>>

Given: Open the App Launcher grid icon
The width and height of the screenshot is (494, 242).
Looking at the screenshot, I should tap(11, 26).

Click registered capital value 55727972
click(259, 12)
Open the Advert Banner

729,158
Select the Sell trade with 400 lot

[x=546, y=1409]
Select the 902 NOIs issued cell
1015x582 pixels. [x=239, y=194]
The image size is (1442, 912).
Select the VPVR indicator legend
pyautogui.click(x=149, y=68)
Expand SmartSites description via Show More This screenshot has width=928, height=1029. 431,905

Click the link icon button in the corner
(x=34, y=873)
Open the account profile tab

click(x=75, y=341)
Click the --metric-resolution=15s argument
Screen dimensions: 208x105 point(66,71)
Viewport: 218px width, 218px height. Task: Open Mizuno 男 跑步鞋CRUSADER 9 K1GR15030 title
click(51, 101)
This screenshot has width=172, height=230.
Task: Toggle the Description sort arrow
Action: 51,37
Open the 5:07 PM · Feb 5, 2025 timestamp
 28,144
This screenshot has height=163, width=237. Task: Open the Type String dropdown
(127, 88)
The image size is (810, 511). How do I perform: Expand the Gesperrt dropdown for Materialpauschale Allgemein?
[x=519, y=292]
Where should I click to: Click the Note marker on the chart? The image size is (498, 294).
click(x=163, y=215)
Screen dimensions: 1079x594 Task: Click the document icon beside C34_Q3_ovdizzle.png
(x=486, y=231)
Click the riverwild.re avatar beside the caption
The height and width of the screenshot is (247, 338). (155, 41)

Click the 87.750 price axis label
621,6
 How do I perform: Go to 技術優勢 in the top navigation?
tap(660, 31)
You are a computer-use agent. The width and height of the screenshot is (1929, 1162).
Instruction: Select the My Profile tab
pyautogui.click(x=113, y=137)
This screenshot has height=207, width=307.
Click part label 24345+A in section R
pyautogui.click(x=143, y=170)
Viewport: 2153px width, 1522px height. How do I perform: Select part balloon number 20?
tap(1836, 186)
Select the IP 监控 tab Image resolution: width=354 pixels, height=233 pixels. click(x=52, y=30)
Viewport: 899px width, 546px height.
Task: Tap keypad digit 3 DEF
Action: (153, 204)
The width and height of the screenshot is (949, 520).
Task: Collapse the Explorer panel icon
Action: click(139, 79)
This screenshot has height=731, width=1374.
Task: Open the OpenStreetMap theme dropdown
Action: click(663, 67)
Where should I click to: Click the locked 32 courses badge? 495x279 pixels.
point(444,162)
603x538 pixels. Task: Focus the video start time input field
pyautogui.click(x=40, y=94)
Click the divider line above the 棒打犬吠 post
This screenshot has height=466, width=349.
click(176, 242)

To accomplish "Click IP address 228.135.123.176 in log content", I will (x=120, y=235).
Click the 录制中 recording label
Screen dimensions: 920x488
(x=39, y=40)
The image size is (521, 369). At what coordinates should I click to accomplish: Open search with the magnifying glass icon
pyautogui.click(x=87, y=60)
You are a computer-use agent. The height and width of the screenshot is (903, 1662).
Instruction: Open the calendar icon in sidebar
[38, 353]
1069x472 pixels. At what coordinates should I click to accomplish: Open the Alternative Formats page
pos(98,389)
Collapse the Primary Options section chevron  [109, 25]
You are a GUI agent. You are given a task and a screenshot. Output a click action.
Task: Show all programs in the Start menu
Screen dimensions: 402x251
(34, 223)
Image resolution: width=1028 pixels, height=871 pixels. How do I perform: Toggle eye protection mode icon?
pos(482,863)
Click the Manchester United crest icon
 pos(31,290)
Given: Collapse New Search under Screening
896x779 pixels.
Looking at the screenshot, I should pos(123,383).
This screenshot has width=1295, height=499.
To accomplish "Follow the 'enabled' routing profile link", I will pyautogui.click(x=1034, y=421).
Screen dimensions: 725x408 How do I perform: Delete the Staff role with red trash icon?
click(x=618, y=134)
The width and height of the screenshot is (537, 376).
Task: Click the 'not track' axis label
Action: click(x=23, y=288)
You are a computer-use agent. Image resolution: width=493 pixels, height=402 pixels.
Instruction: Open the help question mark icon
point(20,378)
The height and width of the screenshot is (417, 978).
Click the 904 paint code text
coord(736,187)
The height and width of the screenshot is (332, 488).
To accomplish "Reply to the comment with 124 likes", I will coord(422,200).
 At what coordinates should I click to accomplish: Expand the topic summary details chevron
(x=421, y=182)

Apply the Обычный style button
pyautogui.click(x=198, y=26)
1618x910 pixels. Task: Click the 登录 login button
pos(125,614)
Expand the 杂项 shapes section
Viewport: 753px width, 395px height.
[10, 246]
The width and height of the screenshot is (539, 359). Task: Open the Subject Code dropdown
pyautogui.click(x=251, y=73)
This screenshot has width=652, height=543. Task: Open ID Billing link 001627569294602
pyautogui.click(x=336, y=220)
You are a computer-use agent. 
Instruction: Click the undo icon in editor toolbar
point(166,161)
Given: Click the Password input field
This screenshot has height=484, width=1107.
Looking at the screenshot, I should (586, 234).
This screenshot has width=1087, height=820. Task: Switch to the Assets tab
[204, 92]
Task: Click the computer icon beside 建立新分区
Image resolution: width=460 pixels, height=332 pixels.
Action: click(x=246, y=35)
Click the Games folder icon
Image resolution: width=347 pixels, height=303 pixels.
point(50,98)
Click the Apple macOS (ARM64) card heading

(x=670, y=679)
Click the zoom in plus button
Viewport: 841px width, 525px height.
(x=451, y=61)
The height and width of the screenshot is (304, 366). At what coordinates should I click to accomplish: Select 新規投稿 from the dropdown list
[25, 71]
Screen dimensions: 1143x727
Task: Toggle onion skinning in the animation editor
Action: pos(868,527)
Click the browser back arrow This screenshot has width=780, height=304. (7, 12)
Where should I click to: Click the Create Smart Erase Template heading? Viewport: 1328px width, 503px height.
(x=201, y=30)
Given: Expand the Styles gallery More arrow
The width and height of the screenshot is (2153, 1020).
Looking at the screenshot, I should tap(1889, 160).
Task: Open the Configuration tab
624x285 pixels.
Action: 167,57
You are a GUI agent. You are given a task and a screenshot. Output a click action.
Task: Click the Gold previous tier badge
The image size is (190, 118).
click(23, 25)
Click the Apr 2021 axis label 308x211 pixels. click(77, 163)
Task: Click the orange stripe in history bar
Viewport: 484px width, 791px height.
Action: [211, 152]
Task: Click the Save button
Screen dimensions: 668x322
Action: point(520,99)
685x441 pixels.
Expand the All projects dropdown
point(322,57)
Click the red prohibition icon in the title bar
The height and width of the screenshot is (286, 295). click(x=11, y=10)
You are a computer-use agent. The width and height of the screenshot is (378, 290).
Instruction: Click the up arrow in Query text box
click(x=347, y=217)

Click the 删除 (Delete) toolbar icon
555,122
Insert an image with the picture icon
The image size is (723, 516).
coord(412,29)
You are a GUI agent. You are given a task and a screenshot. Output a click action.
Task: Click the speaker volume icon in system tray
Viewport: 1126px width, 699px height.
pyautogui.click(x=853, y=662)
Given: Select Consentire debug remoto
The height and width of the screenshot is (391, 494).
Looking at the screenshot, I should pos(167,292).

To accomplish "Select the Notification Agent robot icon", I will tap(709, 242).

<<

> Task goal: Rewrite all of the data above, replacing every "Instruction" with "Command" and leaving everything else unchanged.

> Solution below:
Given: Open the App Launcher grid icon
The width and height of the screenshot is (494, 242).
Looking at the screenshot, I should tap(11, 26).

Click registered capital value 55727972
click(259, 12)
Open the Advert Banner

729,158
Select the Sell trade with 400 lot

[x=546, y=1409]
Select the 902 NOIs issued cell
1015x582 pixels. [x=239, y=194]
The image size is (1442, 912).
Select the VPVR indicator legend
pyautogui.click(x=149, y=68)
Expand SmartSites description via Show More This screenshot has width=928, height=1029. 431,905

Click the link icon button in the corner
(x=34, y=873)
Open the account profile tab

click(x=75, y=341)
Click the --metric-resolution=15s argument
Screen dimensions: 208x105 point(66,71)
Viewport: 218px width, 218px height. Task: Open Mizuno 男 跑步鞋CRUSADER 9 K1GR15030 title
click(51, 101)
This screenshot has width=172, height=230.
Task: Toggle the Description sort arrow
Action: 51,37
Open the 5:07 PM · Feb 5, 2025 timestamp
 28,144
This screenshot has height=163, width=237. Task: Open the Type String dropdown
(127, 88)
The image size is (810, 511). How do I perform: Expand the Gesperrt dropdown for Materialpauschale Allgemein?
[x=519, y=292]
Where should I click to: Click the Note marker on the chart? The image size is (498, 294).
click(x=163, y=215)
Screen dimensions: 1079x594 Task: Click the document icon beside C34_Q3_ovdizzle.png
(x=486, y=231)
Click the riverwild.re avatar beside the caption
The height and width of the screenshot is (247, 338). (155, 41)

Click the 87.750 price axis label
621,6
 How do I perform: Go to 技術優勢 in the top navigation?
tap(660, 31)
You are a computer-use agent. The width and height of the screenshot is (1929, 1162).
Command: Select the My Profile tab
pyautogui.click(x=113, y=137)
This screenshot has height=207, width=307.
Click part label 24345+A in section R
pyautogui.click(x=143, y=170)
Viewport: 2153px width, 1522px height. How do I perform: Select part balloon number 20?
tap(1836, 186)
Select the IP 监控 tab Image resolution: width=354 pixels, height=233 pixels. click(x=52, y=30)
Viewport: 899px width, 546px height.
Task: Tap keypad digit 3 DEF
Action: (153, 204)
The width and height of the screenshot is (949, 520).
Task: Collapse the Explorer panel icon
Action: click(139, 79)
This screenshot has height=731, width=1374.
Task: Open the OpenStreetMap theme dropdown
Action: click(663, 67)
Where should I click to: Click the locked 32 courses badge? 495x279 pixels.
point(444,162)
603x538 pixels. Task: Focus the video start time input field
pyautogui.click(x=40, y=94)
Click the divider line above the 棒打犬吠 post
This screenshot has height=466, width=349.
click(176, 242)

To accomplish "Click IP address 228.135.123.176 in log content", I will (x=120, y=235).
Click the 录制中 recording label
Screen dimensions: 920x488
(x=39, y=40)
The image size is (521, 369). At what coordinates should I click to accomplish: Open search with the magnifying glass icon
pyautogui.click(x=87, y=60)
You are a computer-use agent. The height and width of the screenshot is (903, 1662).
Command: Open the calendar icon in sidebar
[38, 353]
1069x472 pixels. At what coordinates should I click to accomplish: Open the Alternative Formats page
pos(98,389)
Collapse the Primary Options section chevron  [109, 25]
You are a GUI agent. You are given a task and a screenshot. Output a click action.
Task: Show all programs in the Start menu
Screen dimensions: 402x251
(34, 223)
Image resolution: width=1028 pixels, height=871 pixels. How do I perform: Toggle eye protection mode icon?
pos(482,863)
Click the Manchester United crest icon
 pos(31,290)
Given: Collapse New Search under Screening
896x779 pixels.
Looking at the screenshot, I should pos(123,383).
This screenshot has width=1295, height=499.
To accomplish "Follow the 'enabled' routing profile link", I will pyautogui.click(x=1034, y=421).
Screen dimensions: 725x408 How do I perform: Delete the Staff role with red trash icon?
click(x=618, y=134)
The width and height of the screenshot is (537, 376).
Task: Click the 'not track' axis label
Action: click(x=23, y=288)
You are a computer-use agent. Image resolution: width=493 pixels, height=402 pixels.
Command: Open the help question mark icon
point(20,378)
The height and width of the screenshot is (417, 978).
Click the 904 paint code text
coord(736,187)
The height and width of the screenshot is (332, 488).
To accomplish "Reply to the comment with 124 likes", I will coord(422,200).
 At what coordinates should I click to accomplish: Expand the topic summary details chevron
(x=421, y=182)

Apply the Обычный style button
pyautogui.click(x=198, y=26)
1618x910 pixels. Task: Click the 登录 login button
pos(125,614)
Expand the 杂项 shapes section
Viewport: 753px width, 395px height.
[10, 246]
The width and height of the screenshot is (539, 359). Task: Open the Subject Code dropdown
pyautogui.click(x=251, y=73)
This screenshot has width=652, height=543. Task: Open ID Billing link 001627569294602
pyautogui.click(x=336, y=220)
You are a computer-use agent. 
Command: Click the undo icon in editor toolbar
point(166,161)
Given: Click the Password input field
This screenshot has height=484, width=1107.
Looking at the screenshot, I should (586, 234).
This screenshot has width=1087, height=820. Task: Switch to the Assets tab
[204, 92]
Task: Click the computer icon beside 建立新分区
Image resolution: width=460 pixels, height=332 pixels.
Action: click(x=246, y=35)
Click the Games folder icon
Image resolution: width=347 pixels, height=303 pixels.
point(50,98)
Click the Apple macOS (ARM64) card heading

(x=670, y=679)
Click the zoom in plus button
Viewport: 841px width, 525px height.
(x=451, y=61)
The height and width of the screenshot is (304, 366). At what coordinates should I click to accomplish: Select 新規投稿 from the dropdown list
[25, 71]
Screen dimensions: 1143x727
Task: Toggle onion skinning in the animation editor
Action: pos(868,527)
Click the browser back arrow This screenshot has width=780, height=304. (7, 12)
Where should I click to: Click the Create Smart Erase Template heading? Viewport: 1328px width, 503px height.
(x=201, y=30)
Given: Expand the Styles gallery More arrow
The width and height of the screenshot is (2153, 1020).
Looking at the screenshot, I should tap(1889, 160).
Task: Open the Configuration tab
624x285 pixels.
Action: 167,57
You are a GUI agent. You are given a task and a screenshot. Output a click action.
Task: Click the Gold previous tier badge
The image size is (190, 118).
click(23, 25)
Click the Apr 2021 axis label 308x211 pixels. click(77, 163)
Task: Click the orange stripe in history bar
Viewport: 484px width, 791px height.
Action: [211, 152]
Task: Click the Save button
Screen dimensions: 668x322
Action: point(520,99)
685x441 pixels.
Expand the All projects dropdown
point(322,57)
Click the red prohibition icon in the title bar
The height and width of the screenshot is (286, 295). click(x=11, y=10)
You are a computer-use agent. The width and height of the screenshot is (378, 290).
Command: Click the up arrow in Query text box
click(x=347, y=217)

Click the 删除 (Delete) toolbar icon
555,122
Insert an image with the picture icon
The image size is (723, 516).
coord(412,29)
You are a GUI agent. You are given a task and a screenshot. Output a click action.
Task: Click the speaker volume icon in system tray
Viewport: 1126px width, 699px height.
pyautogui.click(x=853, y=662)
Given: Select Consentire debug remoto
The height and width of the screenshot is (391, 494).
Looking at the screenshot, I should pos(167,292).

To accomplish "Select the Notification Agent robot icon", I will tap(709, 242).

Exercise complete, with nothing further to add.